Questi problemi non potevano sorgere nella ex Repubblica Democratica Tedesca, perché essa fu assorbita subito dalla Repubblica Federale Tedesca, che decise il cambio politico della sua moneta, quindi la moneta della DDR fu cambiata alla pari, mentre il cambio vero era almeno di 3 a 1, ed estese la legislazione concernente il diritto proprietario. Insomma, i paesi di una certa dimensione, come la Polonia, quelli medi, come la Repubblica Ceca, l’Ungheria e la Slovacchia, o piccoli, come le Repubbliche Baltiche, non hanno, nella prima fase della crescita, avuto dei problemi irrisolvibili. Hanno avuto dei problemi sociali, legati alla caduta violenta del sistema ereditato di sicurezza del lavoro e la sicurezza sociale. Alla fine tutti questi paesi sono stati finanziati da un “paese” molto più grosso, la Unione, che li ha assorbiti nella sua economia e nel suo diritto. Col tempo è cresciuto il loro tenore di vita, che è diventato simile a quello dei paesi ricchi. Secondo il Fondo Monetario la Polonia, l’Ungheria, la Repubblica Ceca, la Slovacchia da una parte, e Repubbliche Baltiche dall’altra, avevano un reddito pro capite pari, tenendo conto del potere d’acquisto, ossia del costo della vita in rapporto al reddito, rispettivamente, al 40% ed al 30% del reddito pro capite della Unione nel 1993. Oggi, dopo appena quindici anni, sono arrivati al 60%. Potrebbero sorgere in futuro dei seri problemi legati agli enormi crediti delle banche europee verso il settore immobiliare di questi paesi, ma questa storia dello sviluppo per assorbimento sembra destinata a sbocciare in un lieto fine, imitabile con poco rischio anche da altri. Sono arrivati nella Comunità degli altri paesi con un’economia poco sviluppata, come la Romania, la Croazia e la Bulgaria. Il loro reddito pro capite, secondo il Fondo Monetario, che tiene conto delle parità di potere d’acquisto, è pari al 35% di quello della Unione, simile a quello dei primi paesi emergenti entrati nell’orbita comunitaria, ma più di dieci anni prima.

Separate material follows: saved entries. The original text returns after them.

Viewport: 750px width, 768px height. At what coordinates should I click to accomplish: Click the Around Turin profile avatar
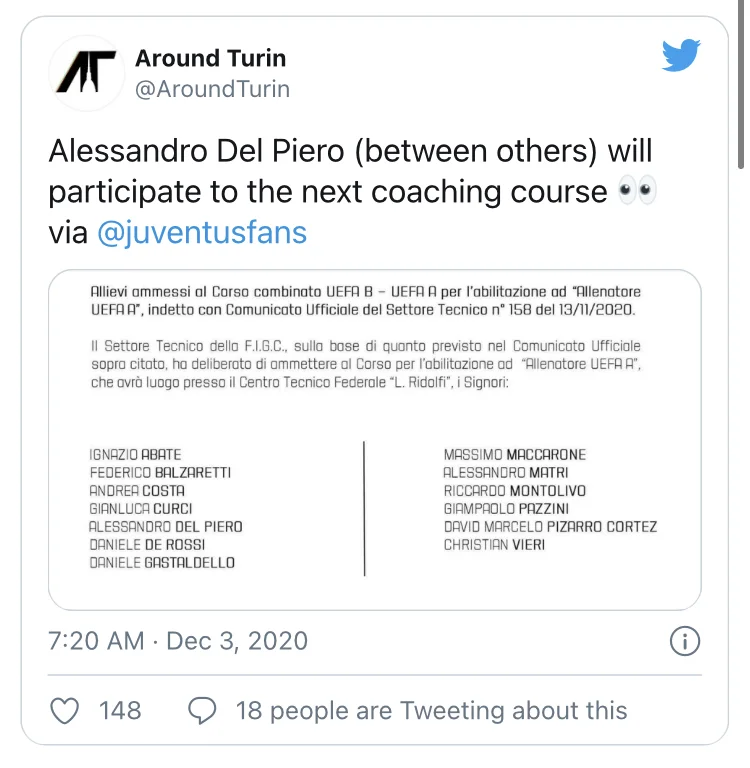(85, 73)
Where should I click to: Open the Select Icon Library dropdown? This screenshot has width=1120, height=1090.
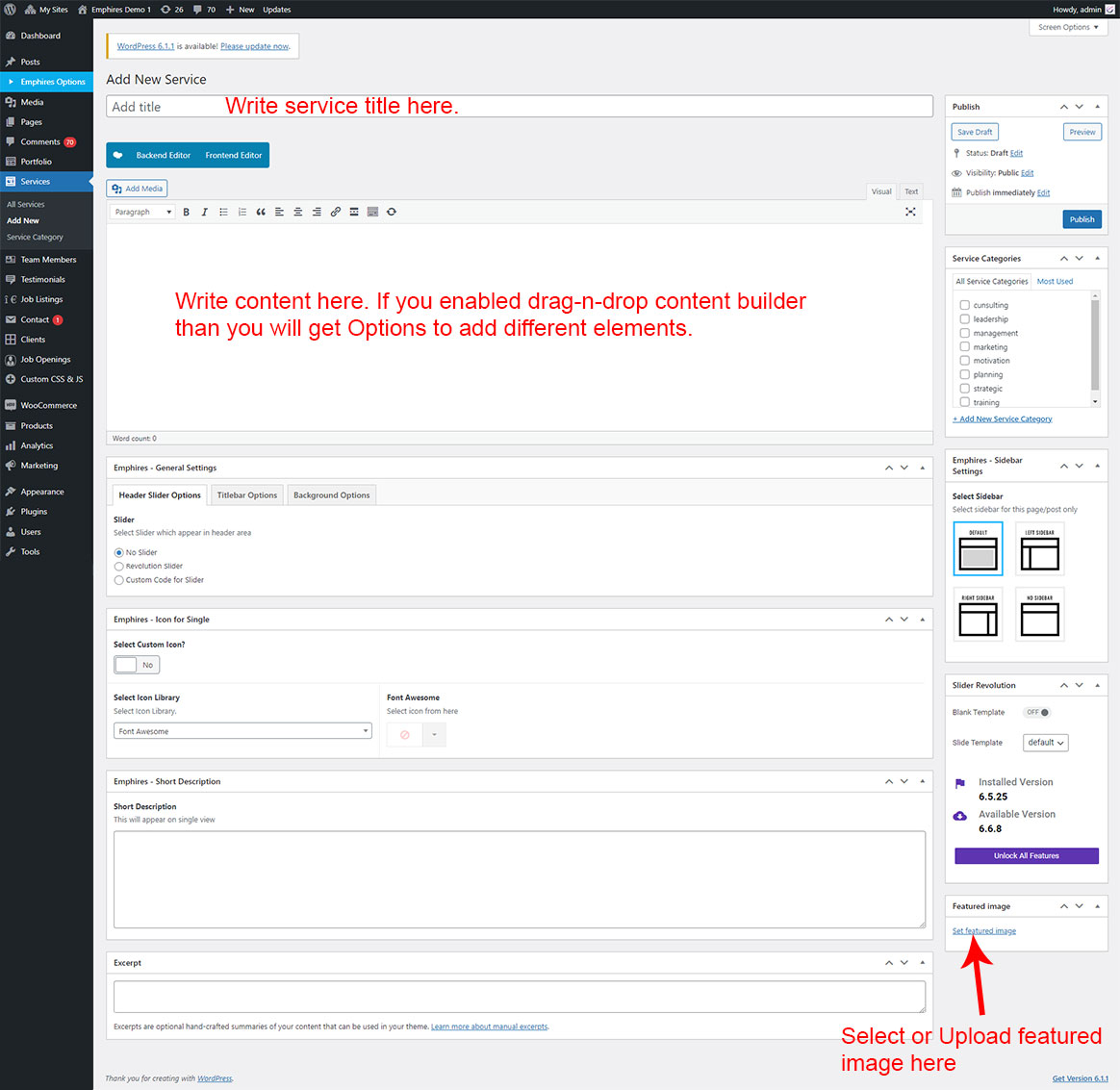242,731
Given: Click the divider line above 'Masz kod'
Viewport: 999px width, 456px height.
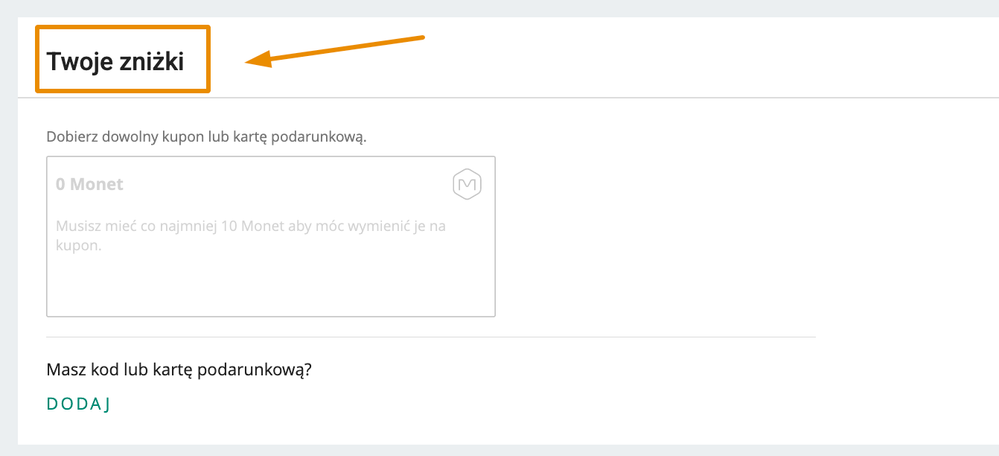Looking at the screenshot, I should pyautogui.click(x=431, y=337).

L'Unione è sorta fra un gruppo di paesi omogeneo (Germania, Francia, Benelux, Italia), si è allargata, con la caduta delle dittature, fino ad includere la Penisola Iberica e la Grecia, poi si è allargata a Nord Est, al Centro ed, infine, oggi, verso il Sud Slavo. Tralasciamo la discussione su Gran Bretagna, Irlanda e Scandinavia. I confini comunitari, a riprova che la storia non si muove nel vuoto, sono, a ben guardare, e non troppo allargati, quelli europei dell’Impero di Roma. Il movimento dell'Unione sembra essere un processo secolare di ampliamento pacifico dotato di una forte inerzia. Il quale movimento pacifico ed inerziale ha ultimamente lambito la Seconda Roma, Bisanzio, diventata nel 1483 Istanbul, ma non ancora quella che, dopo il “trasloco” dell’Ortodossia, è diventata la Terza Roma, Mosca. “Tre Rome un Euro”, si potrebbe dire. Unirsi come Unione alla Seconda ed alla Terza Roma non è semplice. La Turchia e la Russia, due ex imperi, hanno una popolazione numerosa e sono delle potenze militari ed hanno un tenore di vita simile a quello dei paesi entrati nell’orbita comunitaria negli ultimi tempi. La Turchia e la Russia, secondo il Fondo Monetario, hanno un reddito pro capite, che tiene conto del potere di acquisto, pari al 40% ed al 50% di quello europeo, rispettivamente. La partita è molto grossa. La Turchia non ha più, da Kemal Ataturk in poi, delle ambizioni imperiali, alias il Califfato, ma estende la propria influenza in Medio Oriente e nei paesi turcofoni dell’ex Unione Sovietica. La Russia arriva fino in Cina.

Intanto che osserviamo come procede il rapporto fra Cina e Stati Uniti, l’altra grande partita in corso, una partita con in mezzo un enorme Oceano con dei complicati problemi legati al finanziamento del disavanzo della bilancia dei pagamenti statunitense, possiamo lanciare uno sguardo anche su questo intrecciarsi di popoli che, a differenza dei cinesi e degli statunitensi, bene o male, ma ultimamente non troppo male, convivono, peraltro non divisi dai mari, da millenni.